Identity

Who are we without the mirror?

What is identity?  It seems almost like a silly question.  I think unless you’ve had some sort of identity crisis it doesn’t even occur to you.  But it’s one of those things that’s actually quite impossible to define.  When I was a little girl, I had an assignment to write an acrostic poem of my name using modifiers I felt suited me.  T- talented; A- artistic; N- nice; I- intelligent; A- Hmmm…I don’t actually remember what I put for the second A. In a way, this was a proto exploration of identity.  

When you’re a kid, you begin to internalize messages you get from the people around you.  A parent tells you you’re smart.  Then a teacher does.  Then friends of the family.  Pretty soon these adults act as your mirror.  You begin to see these traits in yourself.  You find evidence to support and confirm that bias.  You begin to believe it.  It happens to everyone.  It’s totally natural and usually pretty accurate. 

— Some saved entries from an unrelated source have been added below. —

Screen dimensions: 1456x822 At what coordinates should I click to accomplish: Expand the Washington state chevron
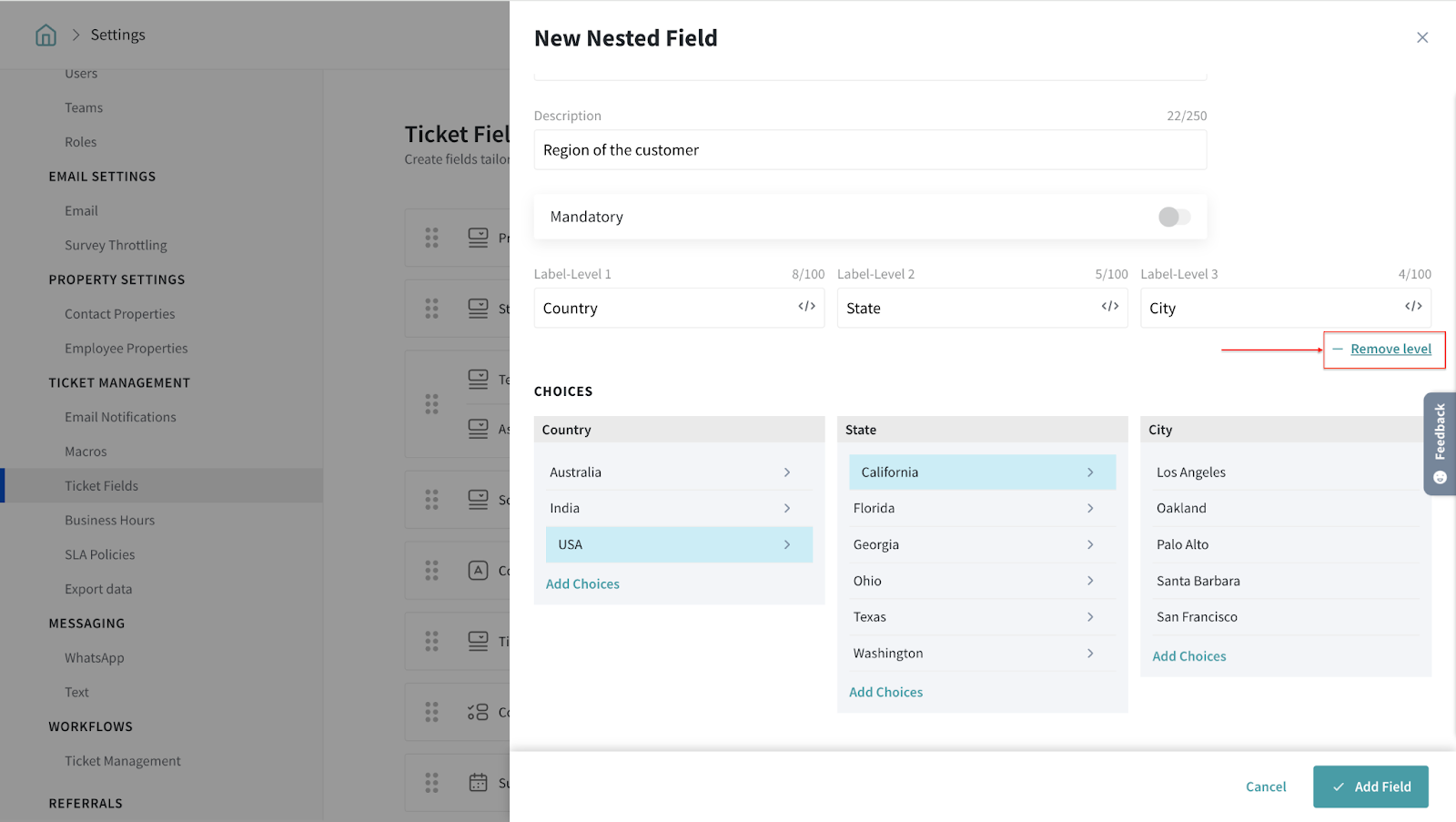(x=1090, y=654)
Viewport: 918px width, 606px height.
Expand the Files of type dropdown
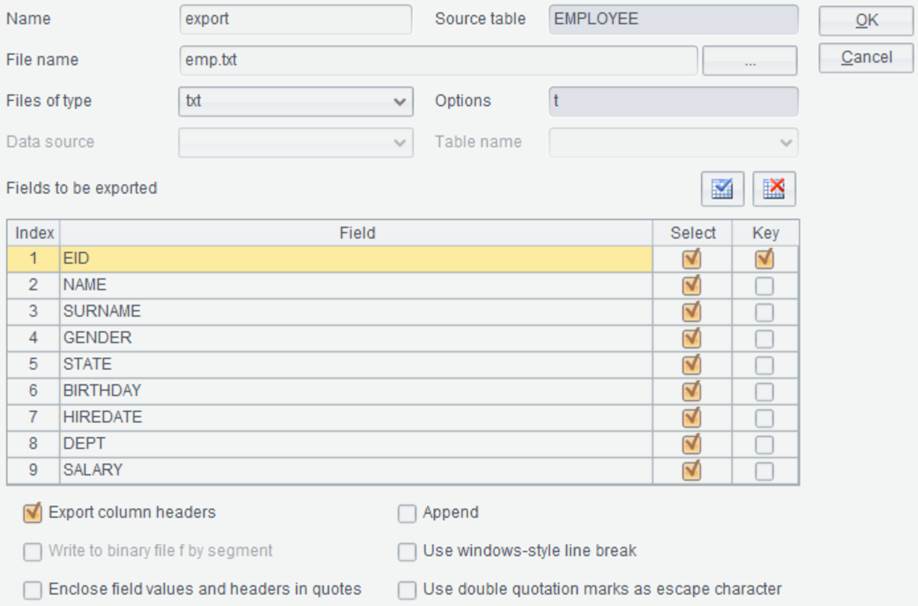pos(296,101)
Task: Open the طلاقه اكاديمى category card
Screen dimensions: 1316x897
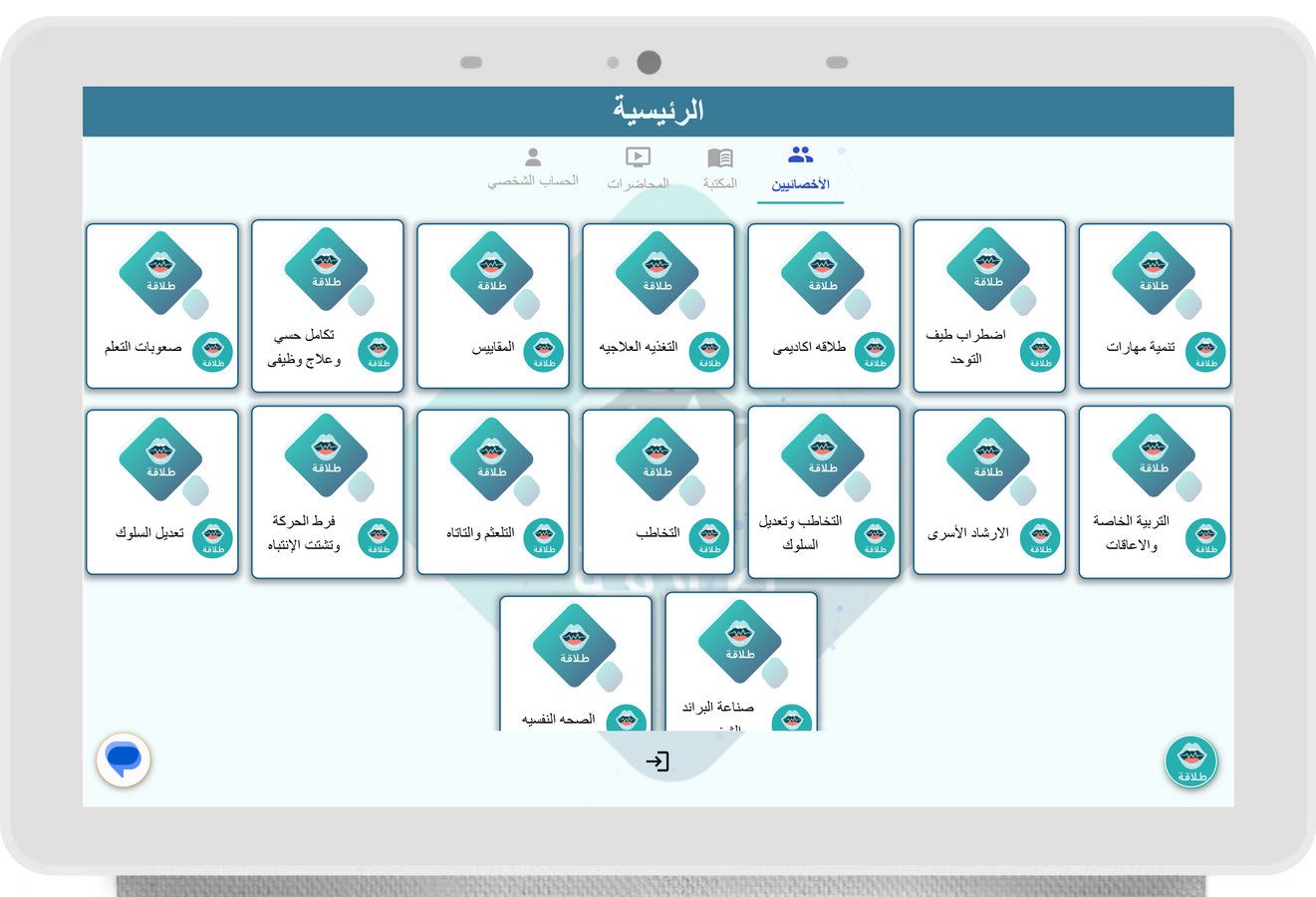Action: [x=824, y=306]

These traits lead you in a direction.  You begin to pursue activities that fit these traits.  Occasionally someone gets it wrong and that can be wounding.  Someone might see a bad grade on a math test and tell you that it’s not your strong suit.  Pretty soon you decide you’re “bad at Math”.  Maybe you try out for a team and don’t make it.  Then you decide you are not athletic.   It often happens that I get a student who declares they are “tone deaf” or a “terrible singer”.  As an expert in this field, I always consider the source.  I ask why they believe that.  It often dates back to an older sibling who was a child at the time.  People say things in an off-handed way and don’t realize the damage they are inflicting.

But none of this is really what I consider to be at the heart of the discussion.  Let me share a personal experience to illustrate:  When I became pregnant for the first time, I was very excited.  I couldn’t wait to be a Mom and I had all sorts of fantasies about it.  I embraced being pregnant, fully.  My Mom bought me a whole wardrobe of cute maternity clothes. My then-husband and I moved into a wonderful home for our growing family right up the street from my parents.  I was planning the nursery decor.  Then, at 24 weeks, the unthinkable happened.  I lost the baby.  But that wasn’t all I lost.  I lost the role of being a mother.  The most important role I had ever played had been ripped from me.  It left me in turmoil.  I felt a huge vacuum in my existence.  It put me into a full-blown identity crisis.  Grief is bad enough.  Shock is bad enough.  But in addition to both of these, I wasn’t sure who I was anymore.  See, like most people, I defined my identity by two things: roles and attributes.  When this role was taken from me, what was left?

If you ask someone to define their identity, they will usually begin by listing their roles.  Mine would be this: I am a mother, a daughter, a friend, a teacher, a singer, an artist, a martial artist, a cancer survivor.  All these things are true but do they actually define me?  I used to be a granddaughter.  It was an important part of my life.  Then, one by one, my grandparents passed.  I am no longer a granddaughter.  I pray my other roles will remain because they are important to me.

If you press a person further than their roles, they will usually go to attributes, like my acrostic poem from grade school.  I would say I’m compassionate, artistic, intelligent, kind, ambitious, conscientious, etc.  If you press again, an exasperated person might resort to a list of their favorite activities, their likes.  But again, this isn’t identity, per se.  

We are clearly unique individuals.  We share things in common with others, of course but each of us is unique.  In the days, weeks and months after I lost my baby, I found myself seeking activities that took me out of my reality.  It wasn’t actually escapism, as it might seem.  I painted every day and I did yoga every day.  I didn’t journal.  I didn’t sing.  The things I chose put me in a type of unconscious state.  It was a connection to something greater than I am, in and of myself.  In that connection, I believe I discovered my true identity.  I was able to sense that there was something that made me uniquely me.  What was it? I don’t know.  A soul, a consciousness, an energy signature…?  I’m not sure there is an actual term for it.  So does it exist if we can’t name it? Are we really so Aristotelian in our thinking?  It’s a little like the tree falling in the forest.  I believe, based on my own exploration, that yes, it does.  There is a divine spark in each of us.  A numen in our existence.  And I believe it is that thing that transcends our earthly life.  It’s a cosmic concept, to be sure.  I don’t expect anyone to believe as I do.  But I do feel it is important, if not downright imperative to discover your truest identity.  There is a peace that comes from it that is unparalleled.